In the current study, most of the grade 3/4 hematological toxicities were leukopenia (28.6 %) and neutropenia (25.7 %), which often led to the suspension of chemotherapy on day 8. Specifically, more than one-third of the chemotherapy cycles were delayed, and 24 patients (63.2 %) experienced such a delay. Interestingly, the incidence of grade 3/4 neutropenia was less than in previous trials that used a 3-week regimen. The reason for this is unclear, but the suspension of chemotherapy due to mild leukopenia or neutropenia on day 8 might prevent severe neutropenia. Most patients recovered well from these toxicities, and only three patients received a dose reduction. The delayed chemotherapy reduced the mean dose intensity of GS to 0.84 and 0.79, respectively. Aside from hyperbilirubinemia, most non-hematological toxicities were mild and manageable, consistent with the findings of previous trials [10, 12].

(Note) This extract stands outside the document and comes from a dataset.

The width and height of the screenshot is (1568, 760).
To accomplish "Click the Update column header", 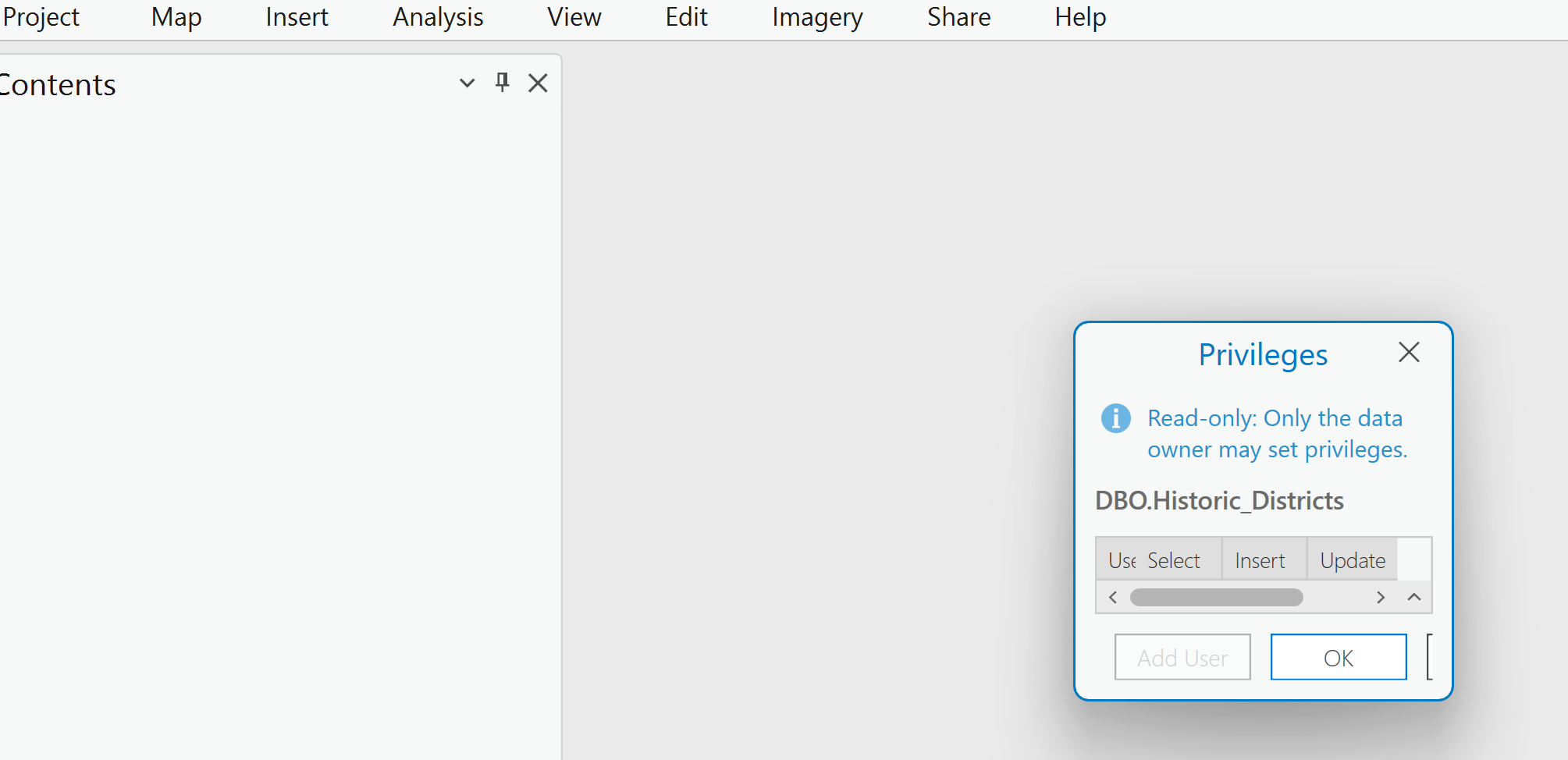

In previous phase II studies, the combination of gemcitabine and another oral fluoropyrimidine, capecitabine, yielded an ORR of 25–32 % [1518]. Although caution should be taken when comparing the results of single-arm phase II studies, the efficacy of gemcitabine and capecitabine appears similar to that of GS. However, HFS was observed less frequently in the GS group.

Regarding quality of life, safety and convenience are critical for the choice of treatment. The combination therapy including S-1 has a major advantage over continuous 5-FU infusion since oral administration is convenient and does not require an implanted catheter, which can cause serious adverse events.

Current guidelines recommend the GC combination as the standard of care for patients with advanced BTC. However, the GS combination might offer a good alternative treatment for patients with BTC who cannot tolerate cisplatin due to old age, neuropathy, nephropathy, or allergic reactions.

In conclusion, the GS combination chemotherapy exhibited acceptable efficacy and favorable toxicity profiles in patients with BTC. Therefore, it might be a reasonable alternative therapeutic strategy for some of these patients, and comparative clinical trials with reference regimens are warranted to confirm the potential of the GS regimen in patients with metastatic BTC.